* What to produce *
Copy the lines below verbatim, everything from the line containing "Screen dimensions: 1051x495" down to the line containing "click(x=234, y=359)", both included, and nothing else.

* Given data *
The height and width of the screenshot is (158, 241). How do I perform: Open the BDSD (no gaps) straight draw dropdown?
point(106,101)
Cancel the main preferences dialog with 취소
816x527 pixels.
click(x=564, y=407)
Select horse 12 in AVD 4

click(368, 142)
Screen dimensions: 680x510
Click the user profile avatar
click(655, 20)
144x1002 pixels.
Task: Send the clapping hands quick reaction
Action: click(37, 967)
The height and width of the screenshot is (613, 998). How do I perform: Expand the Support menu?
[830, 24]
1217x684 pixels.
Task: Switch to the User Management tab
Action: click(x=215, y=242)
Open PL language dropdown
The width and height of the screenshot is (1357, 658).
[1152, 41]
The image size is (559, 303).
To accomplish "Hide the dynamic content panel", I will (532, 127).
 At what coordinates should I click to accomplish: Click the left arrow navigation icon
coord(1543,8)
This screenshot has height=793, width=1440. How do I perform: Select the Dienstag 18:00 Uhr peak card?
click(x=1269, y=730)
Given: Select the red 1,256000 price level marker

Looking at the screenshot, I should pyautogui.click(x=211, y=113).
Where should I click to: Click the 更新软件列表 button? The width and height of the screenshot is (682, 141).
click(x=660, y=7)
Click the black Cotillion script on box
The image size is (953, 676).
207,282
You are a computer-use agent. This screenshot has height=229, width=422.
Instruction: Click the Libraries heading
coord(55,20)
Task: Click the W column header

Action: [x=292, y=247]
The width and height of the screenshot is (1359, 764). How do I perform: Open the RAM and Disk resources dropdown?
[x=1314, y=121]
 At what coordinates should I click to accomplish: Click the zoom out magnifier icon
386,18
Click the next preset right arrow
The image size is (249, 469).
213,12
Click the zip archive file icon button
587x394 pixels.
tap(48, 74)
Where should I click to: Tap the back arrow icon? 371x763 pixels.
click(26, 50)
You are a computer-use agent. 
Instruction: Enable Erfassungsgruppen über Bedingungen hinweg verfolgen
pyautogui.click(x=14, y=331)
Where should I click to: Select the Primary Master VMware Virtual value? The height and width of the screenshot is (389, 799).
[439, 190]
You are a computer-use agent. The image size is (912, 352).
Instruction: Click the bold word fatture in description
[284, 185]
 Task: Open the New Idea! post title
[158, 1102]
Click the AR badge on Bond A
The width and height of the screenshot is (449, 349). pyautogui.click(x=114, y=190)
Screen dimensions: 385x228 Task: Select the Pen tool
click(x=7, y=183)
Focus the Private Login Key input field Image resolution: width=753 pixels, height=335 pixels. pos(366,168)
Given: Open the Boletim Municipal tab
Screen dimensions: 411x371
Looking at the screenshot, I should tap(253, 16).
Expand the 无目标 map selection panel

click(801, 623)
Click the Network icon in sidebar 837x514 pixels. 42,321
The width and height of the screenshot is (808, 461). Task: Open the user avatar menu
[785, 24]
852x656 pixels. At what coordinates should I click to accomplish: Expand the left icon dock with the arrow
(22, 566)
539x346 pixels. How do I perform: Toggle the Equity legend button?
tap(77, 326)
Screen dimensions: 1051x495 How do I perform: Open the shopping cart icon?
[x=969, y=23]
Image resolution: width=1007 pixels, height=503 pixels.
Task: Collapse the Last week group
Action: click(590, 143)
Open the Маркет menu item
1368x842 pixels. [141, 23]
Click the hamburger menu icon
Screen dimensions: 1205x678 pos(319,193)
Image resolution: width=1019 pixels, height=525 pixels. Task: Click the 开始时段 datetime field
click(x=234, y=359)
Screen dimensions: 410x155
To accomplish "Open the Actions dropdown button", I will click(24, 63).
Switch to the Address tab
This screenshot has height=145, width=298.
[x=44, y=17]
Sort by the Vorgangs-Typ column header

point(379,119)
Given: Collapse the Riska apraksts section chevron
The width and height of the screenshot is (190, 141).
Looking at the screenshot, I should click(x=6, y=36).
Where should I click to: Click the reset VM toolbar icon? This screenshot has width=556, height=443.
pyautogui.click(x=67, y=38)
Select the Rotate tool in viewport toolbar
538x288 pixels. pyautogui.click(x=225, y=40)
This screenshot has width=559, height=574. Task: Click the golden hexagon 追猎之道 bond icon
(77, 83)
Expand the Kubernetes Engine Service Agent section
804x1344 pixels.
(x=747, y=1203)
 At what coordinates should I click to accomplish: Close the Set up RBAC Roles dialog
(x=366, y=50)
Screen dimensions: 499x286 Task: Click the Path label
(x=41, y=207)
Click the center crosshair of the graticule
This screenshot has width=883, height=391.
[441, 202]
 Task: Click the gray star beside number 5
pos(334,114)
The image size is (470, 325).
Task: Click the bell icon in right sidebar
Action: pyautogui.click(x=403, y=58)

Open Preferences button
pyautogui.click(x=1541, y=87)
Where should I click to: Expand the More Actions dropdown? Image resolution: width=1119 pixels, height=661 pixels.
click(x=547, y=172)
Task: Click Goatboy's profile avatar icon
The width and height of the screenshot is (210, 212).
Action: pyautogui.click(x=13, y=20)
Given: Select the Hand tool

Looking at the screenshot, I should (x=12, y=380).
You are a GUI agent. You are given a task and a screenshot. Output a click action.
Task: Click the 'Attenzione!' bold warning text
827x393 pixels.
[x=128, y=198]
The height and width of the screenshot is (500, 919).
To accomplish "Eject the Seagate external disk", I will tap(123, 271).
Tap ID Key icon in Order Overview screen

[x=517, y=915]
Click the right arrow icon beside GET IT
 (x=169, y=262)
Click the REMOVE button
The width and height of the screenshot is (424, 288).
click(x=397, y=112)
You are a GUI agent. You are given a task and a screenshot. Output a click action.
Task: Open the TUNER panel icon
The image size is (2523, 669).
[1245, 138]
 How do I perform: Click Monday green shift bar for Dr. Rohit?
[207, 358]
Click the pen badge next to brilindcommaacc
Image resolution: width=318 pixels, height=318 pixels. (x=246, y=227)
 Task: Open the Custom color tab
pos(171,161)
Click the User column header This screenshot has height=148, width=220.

* In response *
Screen dimensions: 1051x495 How do I perform: Open the shopping cart icon?
[x=969, y=23]
Image resolution: width=1007 pixels, height=503 pixels.
Task: Collapse the Last week group
Action: click(590, 143)
Open the Маркет menu item
1368x842 pixels. [141, 23]
Click the hamburger menu icon
Screen dimensions: 1205x678 pos(319,193)
Image resolution: width=1019 pixels, height=525 pixels. Task: Click the 开始时段 datetime field
click(x=234, y=359)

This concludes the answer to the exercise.